Task brief: Please copy exactly the lines from the top of the data through the line containing "Task: Toggle the 交易量 legend series", and nothing else.

━━━━━ Records for this task

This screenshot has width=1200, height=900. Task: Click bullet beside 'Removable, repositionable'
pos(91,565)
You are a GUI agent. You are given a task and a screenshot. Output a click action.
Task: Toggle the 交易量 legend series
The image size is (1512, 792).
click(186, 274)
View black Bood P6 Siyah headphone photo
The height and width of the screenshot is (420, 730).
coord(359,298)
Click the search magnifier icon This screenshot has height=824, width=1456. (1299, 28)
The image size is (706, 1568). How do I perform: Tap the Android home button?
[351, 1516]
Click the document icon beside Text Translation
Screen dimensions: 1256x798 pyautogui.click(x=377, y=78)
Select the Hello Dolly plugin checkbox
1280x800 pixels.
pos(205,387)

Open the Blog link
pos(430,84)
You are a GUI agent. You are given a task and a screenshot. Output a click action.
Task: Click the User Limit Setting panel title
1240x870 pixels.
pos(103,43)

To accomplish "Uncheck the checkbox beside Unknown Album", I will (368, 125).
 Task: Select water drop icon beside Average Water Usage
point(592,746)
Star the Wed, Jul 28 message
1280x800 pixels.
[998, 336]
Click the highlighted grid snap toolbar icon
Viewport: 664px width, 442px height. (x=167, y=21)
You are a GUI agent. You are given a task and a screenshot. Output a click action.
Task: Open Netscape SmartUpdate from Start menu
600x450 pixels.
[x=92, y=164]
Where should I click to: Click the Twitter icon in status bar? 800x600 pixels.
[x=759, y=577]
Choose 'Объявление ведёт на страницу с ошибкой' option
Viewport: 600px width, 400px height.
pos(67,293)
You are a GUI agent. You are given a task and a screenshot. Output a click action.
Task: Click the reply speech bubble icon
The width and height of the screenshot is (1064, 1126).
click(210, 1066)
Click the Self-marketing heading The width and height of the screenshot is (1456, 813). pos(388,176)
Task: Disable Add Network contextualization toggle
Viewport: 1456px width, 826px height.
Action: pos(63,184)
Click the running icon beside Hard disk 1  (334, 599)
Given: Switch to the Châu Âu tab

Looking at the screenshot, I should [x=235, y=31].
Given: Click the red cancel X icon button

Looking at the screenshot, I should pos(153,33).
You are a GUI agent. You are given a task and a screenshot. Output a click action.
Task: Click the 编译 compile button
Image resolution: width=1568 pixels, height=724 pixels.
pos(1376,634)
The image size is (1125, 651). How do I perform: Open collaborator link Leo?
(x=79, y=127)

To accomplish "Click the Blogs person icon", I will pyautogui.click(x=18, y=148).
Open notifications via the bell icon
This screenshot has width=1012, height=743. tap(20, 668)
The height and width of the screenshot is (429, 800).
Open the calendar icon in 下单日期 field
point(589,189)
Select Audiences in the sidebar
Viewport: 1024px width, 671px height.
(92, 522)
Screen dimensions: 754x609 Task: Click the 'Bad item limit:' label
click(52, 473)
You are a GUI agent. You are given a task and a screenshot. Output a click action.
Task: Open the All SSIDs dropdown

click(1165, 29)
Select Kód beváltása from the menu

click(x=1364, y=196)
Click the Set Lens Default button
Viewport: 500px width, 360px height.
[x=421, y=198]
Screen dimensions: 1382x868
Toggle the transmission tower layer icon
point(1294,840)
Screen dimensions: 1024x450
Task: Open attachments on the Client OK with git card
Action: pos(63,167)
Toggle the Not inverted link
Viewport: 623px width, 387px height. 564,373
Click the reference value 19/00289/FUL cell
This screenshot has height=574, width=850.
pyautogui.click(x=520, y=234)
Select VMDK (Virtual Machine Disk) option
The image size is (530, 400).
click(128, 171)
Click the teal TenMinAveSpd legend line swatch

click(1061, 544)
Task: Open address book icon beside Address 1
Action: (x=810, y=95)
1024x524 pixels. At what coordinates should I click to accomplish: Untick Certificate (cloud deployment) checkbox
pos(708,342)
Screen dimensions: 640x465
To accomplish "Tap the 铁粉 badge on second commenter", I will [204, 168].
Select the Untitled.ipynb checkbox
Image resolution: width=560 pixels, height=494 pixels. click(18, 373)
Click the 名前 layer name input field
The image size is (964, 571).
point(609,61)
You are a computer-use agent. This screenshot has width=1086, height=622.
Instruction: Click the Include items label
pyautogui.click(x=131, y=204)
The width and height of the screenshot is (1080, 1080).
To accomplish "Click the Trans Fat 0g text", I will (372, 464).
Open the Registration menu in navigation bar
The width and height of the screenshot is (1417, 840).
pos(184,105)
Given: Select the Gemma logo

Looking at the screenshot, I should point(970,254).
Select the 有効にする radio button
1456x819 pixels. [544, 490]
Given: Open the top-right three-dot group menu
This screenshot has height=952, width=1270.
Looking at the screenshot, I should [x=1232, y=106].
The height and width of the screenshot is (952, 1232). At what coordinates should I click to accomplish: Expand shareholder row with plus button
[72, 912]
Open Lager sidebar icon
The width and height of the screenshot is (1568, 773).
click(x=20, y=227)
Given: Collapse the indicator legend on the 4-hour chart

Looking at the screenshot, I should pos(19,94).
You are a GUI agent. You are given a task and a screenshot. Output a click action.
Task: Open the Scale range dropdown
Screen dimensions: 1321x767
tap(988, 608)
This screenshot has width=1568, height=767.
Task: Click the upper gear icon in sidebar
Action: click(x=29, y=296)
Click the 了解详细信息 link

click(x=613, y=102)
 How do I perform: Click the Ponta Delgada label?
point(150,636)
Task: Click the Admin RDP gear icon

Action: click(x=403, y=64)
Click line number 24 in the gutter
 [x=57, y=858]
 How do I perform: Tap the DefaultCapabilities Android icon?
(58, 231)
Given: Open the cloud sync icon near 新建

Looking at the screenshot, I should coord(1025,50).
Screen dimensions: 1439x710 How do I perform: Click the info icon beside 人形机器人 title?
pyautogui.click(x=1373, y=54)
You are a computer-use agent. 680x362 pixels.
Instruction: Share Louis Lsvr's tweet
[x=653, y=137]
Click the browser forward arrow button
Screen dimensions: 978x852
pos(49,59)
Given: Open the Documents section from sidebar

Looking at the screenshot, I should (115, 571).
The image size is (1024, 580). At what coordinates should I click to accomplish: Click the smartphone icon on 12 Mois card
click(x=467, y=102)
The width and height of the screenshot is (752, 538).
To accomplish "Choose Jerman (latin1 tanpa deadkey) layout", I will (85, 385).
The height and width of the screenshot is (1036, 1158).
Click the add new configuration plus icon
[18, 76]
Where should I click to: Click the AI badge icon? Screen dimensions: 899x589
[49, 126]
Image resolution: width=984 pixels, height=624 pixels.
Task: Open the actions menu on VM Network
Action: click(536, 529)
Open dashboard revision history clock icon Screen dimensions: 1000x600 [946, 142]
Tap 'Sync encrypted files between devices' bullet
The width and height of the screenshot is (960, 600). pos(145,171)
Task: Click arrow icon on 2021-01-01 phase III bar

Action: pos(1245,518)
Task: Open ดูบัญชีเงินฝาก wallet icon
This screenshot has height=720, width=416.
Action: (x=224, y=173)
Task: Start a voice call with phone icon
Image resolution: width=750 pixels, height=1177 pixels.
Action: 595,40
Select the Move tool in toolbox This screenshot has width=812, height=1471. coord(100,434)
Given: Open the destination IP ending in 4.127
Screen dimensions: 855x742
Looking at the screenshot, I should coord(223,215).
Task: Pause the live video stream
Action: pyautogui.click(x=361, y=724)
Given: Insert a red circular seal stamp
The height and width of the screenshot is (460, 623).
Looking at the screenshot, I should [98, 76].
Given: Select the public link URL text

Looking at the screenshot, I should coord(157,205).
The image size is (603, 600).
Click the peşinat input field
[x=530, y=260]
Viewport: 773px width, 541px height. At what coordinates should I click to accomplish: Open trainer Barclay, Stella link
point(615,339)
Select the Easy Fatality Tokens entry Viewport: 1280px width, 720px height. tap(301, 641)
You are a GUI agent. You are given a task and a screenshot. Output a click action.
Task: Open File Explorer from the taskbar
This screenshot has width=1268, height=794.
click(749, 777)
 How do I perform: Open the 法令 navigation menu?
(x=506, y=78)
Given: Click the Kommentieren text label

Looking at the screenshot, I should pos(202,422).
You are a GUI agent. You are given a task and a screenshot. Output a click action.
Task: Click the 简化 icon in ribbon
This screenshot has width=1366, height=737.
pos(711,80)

━━━━━━━━━━

Reply to the task:
This screenshot has width=1200, height=900. Task: Click bullet beside 'Removable, repositionable'
pos(91,565)
You are a GUI agent. You are given a task and a screenshot. Output a click action.
Task: Toggle the 交易量 legend series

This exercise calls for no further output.